Biden et le Moyen-Orient : défis du dossier sur le nucléaire iranien
Biden hérite d’une situation particulièrement tendue et minée au Moyen-Orient, secoué par de multiples crises et des tensions anciennes exacerbées par une politique étrangère transgressive de l’administration Trump en faveur des alliés de Washington.
Celle-ci a consisté principalement en la sortie de Washington de l’accord sur le nucléaire iranien de 2015, associée à une connivence absolue avec les alliés traditionnels des États-Unis – Arabie saoudite et Israël – , au soutien à la guerre au Yémen que mène la coalition arabe contre les Houthis et au déplacement de l’ambassade américaine à Jérusalem (présentant de facto Jérusalem comme la capitale d’Israël) que viennent renforcer de fortes pressions exercées sur les pays musulmans en vue de normaliser leurs relations avec Israël.
Le dossier nucléaire iranien constitue le plus grand chantier de la nouvelle administration. Biden s’est engagé à renouer les négociations avec l’Iran afin de sauver l’accord signé en 2015 entre l’Iran, les 5+1 (5 membres permanents du Conseil de sécurité de l’ONU et l’Allemagne), sous la présidence Obama, qui entendait limiter le programme nucléaire iranien à l’usage civil en échange de la levée des sanctions économiques, sous condition de contrôles réguliers de l’Agence internationale pour l’énergie atomique (AIEA).

**Entrées fournies:**
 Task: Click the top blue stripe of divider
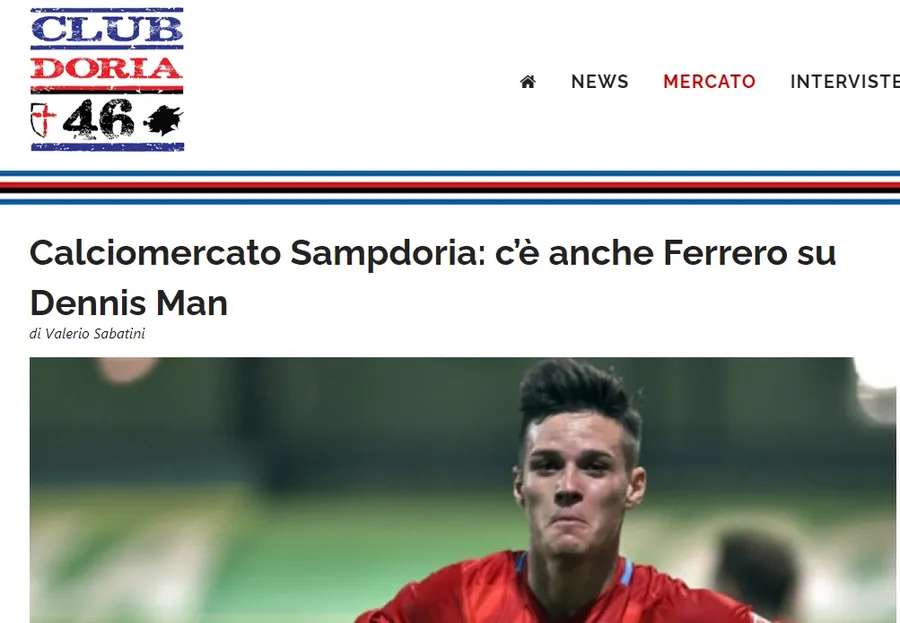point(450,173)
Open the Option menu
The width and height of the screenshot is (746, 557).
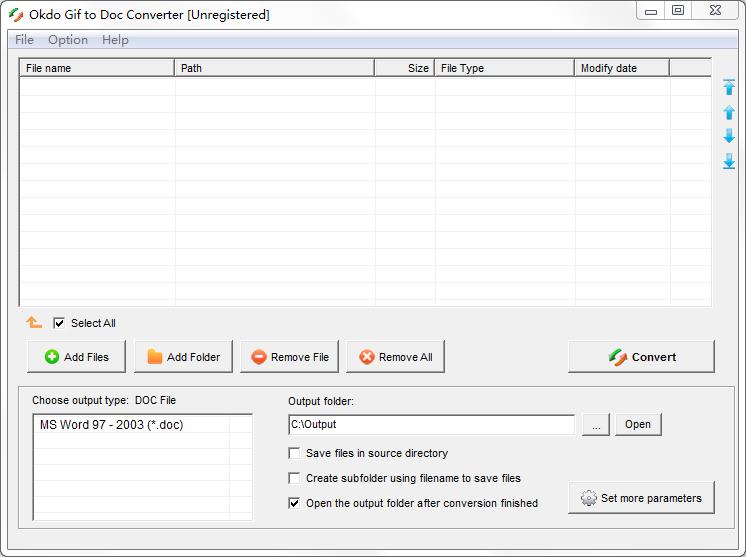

==

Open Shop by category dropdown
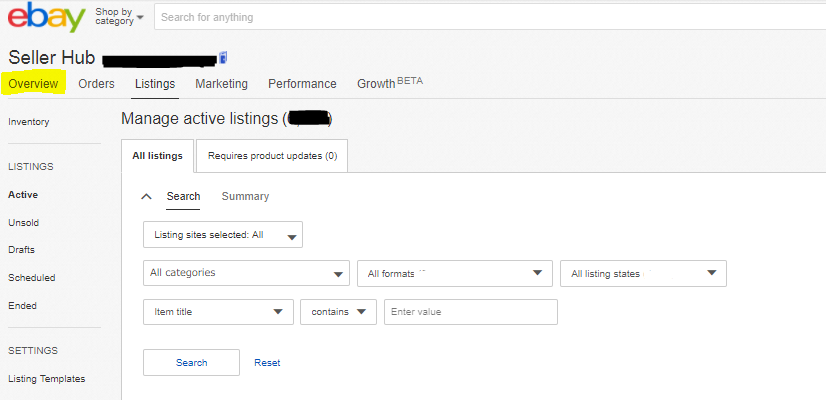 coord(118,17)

**Liste des consignes:**
a) Modifiez le passage du texte sur le nucléaire iranien qui va de « Biden et le » jusqu'à « relations avec Israël. » inclus, en remplaçant « Houthis » par « rebelles houthis ».
b) Rédigez la suite du texte sur le nucléaire iranien à partir de sa dernière phrase.
Les entrées n'ont aucun rôle dans ce travail.

**Réponses:**
a)
Biden et le Moyen-Orient : défis du dossier sur le nucléaire iranien
Biden hérite d’une situation particulièrement tendue et minée au Moyen-Orient, secoué par de multiples crises et des tensions anciennes exacerbées par une politique étrangère transgressive de l’administration Trump en faveur des alliés de Washington.
Celle-ci a consisté principalement en la sortie de Washington de l’accord sur le nucléaire iranien de 2015, associée à une connivence absolue avec les alliés traditionnels des États-Unis – Arabie saoudite et Israël – , au soutien à la guerre au Yémen que mène la coalition arabe contre les rebelles houthis et au déplacement de l’ambassade américaine à Jérusalem (présentant de facto Jérusalem comme la capitale d’Israël) que viennent renforcer de fortes pressions exercées sur les pays musulmans en vue de normaliser leurs relations avec Israël.

b)
Biden porte une responsabilité morale dans son engagement à réhabiliter un accord auquel il avait personnellement contribué en tant que vice-président d’Obama.
Le grand défi consiste à trouver le juste équilibre entre adopter une politique d’apaisement envers l’Iran préalable à un retour à la table des négociations et ménager ses alliés dans la région.
Un signal fort
Quelques semaines après son investiture, Biden affiche déjà un changement de cap en rupture avec la politique moyen-orientale de son prédécesseur. Ce n’est pas un hasard si le nouveau locataire de la Maison-Blanche cible d’abord l’allié américain, l’Arabie saoudite.
Début février, Biden met fin au soutien militaire dont bénéficiait la coalition arabe dans sa guerre contre les Houthis au Yémen, en sortant ces derniers de la liste noire.
Trois semaines plus tard, le président américain déclassifie le rapport de la CIA accusant le prince héritier, Mohamed ben Salmane, de l’assassinat du journaliste saoudien Jamal Khashoggi à Istanbul en 2018.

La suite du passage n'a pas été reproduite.